In [27]:
import pyspark.sql.functions as F
from pyspark.sql import SparkSession
from pyspark.sql.window import Window


In [28]:
spark = SparkSession.builder.appName("LogAnalysis").getOrCreate()

log_df = spark.read.text("./Dlogs.txt")


In [29]:
log_df = log_df.select(
    F.from_unixtime(F.unix_timestamp(F.split(F.col("value"), ",")[0], "yyyy-MM-dd'T'HH:mm:ss'Z'")).alias("timestamp"),
    F.split(F.col("value"), ",")[1].alias("ip_address"),
    F.split(F.col("value"), ",")[2].alias("request_method"),
    F.split(F.col("value"), ",")[3].alias("endpoint"),
    F.split(F.col("value"), ",")[4].cast("int").alias("response_code"),
    F.split(F.col("value"), ",")[5].cast("int").alias("response_time")
)

In [30]:
endpoint_counts = log_df.groupBy("endpoint").count().orderBy("count", ascending=False)

endpoint_counts.show()

+---------+-----+
| endpoint|count|
+---------+-----+
|    /home| 1279|
| /contact| 1252|
|   /about| 1238|
|   /login| 1231|
+---------+-----+



In [31]:
hourly_traffic = log_df.withColumn("hour", F.hour("timestamp")) \
                            .groupBy("hour", "request_method") \
                            .count()

hourly_traffic.show()

+----+--------------+-----+
|hour|request_method|count|
+----+--------------+-----+
|  10|           GET|   54|
|  13|           GET|   59|
|   1|           PUT|   52|
|   9|          POST|   53|
|  20|           PUT|   53|
|  19|           PUT|   47|
|   2|           PUT|   37|
|  20|        DELETE|   50|
|  22|          POST|   51|
|   1|          POST|   52|
|   2|        DELETE|   42|
|  15|          POST|   66|
|  21|           PUT|   47|
|   4|           PUT|   52|
|  16|           GET|   46|
|   4|           GET|   47|
|  19|        DELETE|   41|
|  22|           GET|   45|
|  23|          POST|   52|
|   7|          POST|   33|
+----+--------------+-----+
only showing top 20 rows



In [32]:
error_df = log_df.filter(F.col("response_code").between(400, 599))
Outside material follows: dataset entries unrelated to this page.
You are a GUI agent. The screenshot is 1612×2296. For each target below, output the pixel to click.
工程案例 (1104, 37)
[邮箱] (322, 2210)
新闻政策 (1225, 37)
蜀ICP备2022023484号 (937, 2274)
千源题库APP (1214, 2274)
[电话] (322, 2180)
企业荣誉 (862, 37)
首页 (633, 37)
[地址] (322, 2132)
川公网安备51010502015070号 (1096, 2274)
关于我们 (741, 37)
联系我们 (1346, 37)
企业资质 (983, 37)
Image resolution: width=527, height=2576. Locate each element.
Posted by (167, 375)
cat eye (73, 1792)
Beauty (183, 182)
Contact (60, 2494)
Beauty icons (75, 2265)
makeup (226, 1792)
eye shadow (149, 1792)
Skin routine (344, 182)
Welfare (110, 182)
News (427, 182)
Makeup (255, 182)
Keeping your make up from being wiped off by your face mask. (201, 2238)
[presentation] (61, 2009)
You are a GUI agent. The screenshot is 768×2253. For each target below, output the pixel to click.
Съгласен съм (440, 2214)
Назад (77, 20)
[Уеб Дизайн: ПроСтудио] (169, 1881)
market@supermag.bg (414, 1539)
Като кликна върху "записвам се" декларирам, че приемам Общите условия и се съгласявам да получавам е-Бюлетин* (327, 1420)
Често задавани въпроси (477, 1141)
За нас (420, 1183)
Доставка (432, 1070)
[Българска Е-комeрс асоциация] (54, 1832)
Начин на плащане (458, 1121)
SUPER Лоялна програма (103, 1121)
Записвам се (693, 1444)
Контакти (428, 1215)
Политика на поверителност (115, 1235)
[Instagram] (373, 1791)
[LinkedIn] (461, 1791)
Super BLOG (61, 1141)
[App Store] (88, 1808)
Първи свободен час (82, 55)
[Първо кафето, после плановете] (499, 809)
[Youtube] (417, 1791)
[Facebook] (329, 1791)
error_by_endpoint = error_df.groupBy("endpoint").count()

error_by_endpoint.show()

+---------+-----+
| endpoint|count|
+---------+-----+
|   /login|  901|
|    /home|  974|
| /contact|  955|
|   /about|  940|
+---------+-----+



In [33]:
avg_response_times = log_df.groupBy("endpoint").avg("response_time")

avg_response_times.orderBy("avg(response_time)", ascending=False).show()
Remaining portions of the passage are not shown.